JP Morgan fires staff for COVID-19 relief funds fraud
JP Morgan has fired a collection of employees for illegally siphoning money from COVID-19 bailout funds meant for small businesses.
According to Bloomberg sources the major US bank kicked off an investigation into improper conduct by both staff and customers earlier this week.
JP Morgan found that employees had applied for and received money from the Economic Injury Disaster Loan (EIDL) scheme.
EIDL offers grants of up to $10,000, and low interest loans, to companies and small businesses adversely affected by the pandemic.
The Small Business Administration (SBA) issues the grants. JP Morgan found that some of its employees had deposited EIDL funds into their accounts.
The SBA has recently asked banks to investigate suspicious activity related to the EIDL programme, over concerns of fraud.

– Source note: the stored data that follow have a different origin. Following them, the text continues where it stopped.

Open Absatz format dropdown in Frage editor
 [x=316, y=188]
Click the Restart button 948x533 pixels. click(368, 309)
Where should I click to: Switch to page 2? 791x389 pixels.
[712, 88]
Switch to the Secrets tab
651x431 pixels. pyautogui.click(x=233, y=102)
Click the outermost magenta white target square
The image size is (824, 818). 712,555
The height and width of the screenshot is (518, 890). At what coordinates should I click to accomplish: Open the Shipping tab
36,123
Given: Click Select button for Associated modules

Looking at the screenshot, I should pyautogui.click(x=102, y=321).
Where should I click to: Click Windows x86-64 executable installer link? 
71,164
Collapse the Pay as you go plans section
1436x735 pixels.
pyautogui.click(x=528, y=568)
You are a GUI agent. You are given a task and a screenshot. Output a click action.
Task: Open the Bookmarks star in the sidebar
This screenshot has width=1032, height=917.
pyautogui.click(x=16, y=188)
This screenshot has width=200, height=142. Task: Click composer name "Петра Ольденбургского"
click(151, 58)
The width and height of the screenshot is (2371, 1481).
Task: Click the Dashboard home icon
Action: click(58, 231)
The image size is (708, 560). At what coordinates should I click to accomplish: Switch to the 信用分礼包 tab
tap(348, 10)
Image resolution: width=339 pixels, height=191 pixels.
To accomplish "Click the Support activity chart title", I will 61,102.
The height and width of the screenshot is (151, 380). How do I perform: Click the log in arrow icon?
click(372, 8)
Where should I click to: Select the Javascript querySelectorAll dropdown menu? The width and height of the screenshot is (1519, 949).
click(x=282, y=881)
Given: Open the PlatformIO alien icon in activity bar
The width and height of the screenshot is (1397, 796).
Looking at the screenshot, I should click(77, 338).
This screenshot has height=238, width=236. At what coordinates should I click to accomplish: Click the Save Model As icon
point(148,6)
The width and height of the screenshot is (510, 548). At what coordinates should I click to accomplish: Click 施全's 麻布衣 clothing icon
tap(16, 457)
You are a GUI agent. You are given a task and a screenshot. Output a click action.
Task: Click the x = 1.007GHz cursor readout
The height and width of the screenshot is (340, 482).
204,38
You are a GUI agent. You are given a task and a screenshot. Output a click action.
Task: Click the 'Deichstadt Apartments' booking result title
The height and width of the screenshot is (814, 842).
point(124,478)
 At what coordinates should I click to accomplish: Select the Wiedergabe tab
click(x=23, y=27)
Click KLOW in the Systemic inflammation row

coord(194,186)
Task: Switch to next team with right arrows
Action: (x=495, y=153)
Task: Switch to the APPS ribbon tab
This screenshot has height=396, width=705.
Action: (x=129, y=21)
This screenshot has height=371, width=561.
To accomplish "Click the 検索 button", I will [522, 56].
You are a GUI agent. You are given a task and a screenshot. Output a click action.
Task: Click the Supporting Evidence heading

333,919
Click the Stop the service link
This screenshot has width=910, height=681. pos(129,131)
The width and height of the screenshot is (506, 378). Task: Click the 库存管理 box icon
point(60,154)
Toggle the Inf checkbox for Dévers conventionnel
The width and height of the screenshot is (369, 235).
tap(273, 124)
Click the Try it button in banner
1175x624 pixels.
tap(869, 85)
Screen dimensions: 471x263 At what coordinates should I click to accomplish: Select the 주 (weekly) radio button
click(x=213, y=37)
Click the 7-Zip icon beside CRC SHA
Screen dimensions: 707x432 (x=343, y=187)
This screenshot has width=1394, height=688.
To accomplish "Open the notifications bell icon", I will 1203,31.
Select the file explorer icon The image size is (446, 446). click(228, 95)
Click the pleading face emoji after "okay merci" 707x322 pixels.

According to a Financial Times source, the fired employees constitute a “very small” percentage of the suspicious activity discovered by JP Morgan.
Payment Protection?
The US’s largest bank sent out a memo on Wednesday, seen by Bloomberg. It warned staff that it had discovered instances of employee misconduct over the Paycheck Protection Program (PPP).
PPP is a $669-billion business loan program. It focuses on helping self-employed workers, sole proprietors, and non-profit companies.
It allows entities to apply for low-interest private loans to pay for their payroll and certain other costs.
The loan can be partially or fully forgiven if the business keeps its employee counts and employee wages stable.
Unlike EIDL, PPP loans are handed out by banks. JP Morgan believes that staff may have helped customers gain funds illegally under the scheme.
JP Morgan has arranged $29 billion of loans through the PPP.
“We are doing all we can to identify those instances, and cooperate with law enforcement where appropriate,” the bank’s memo reads.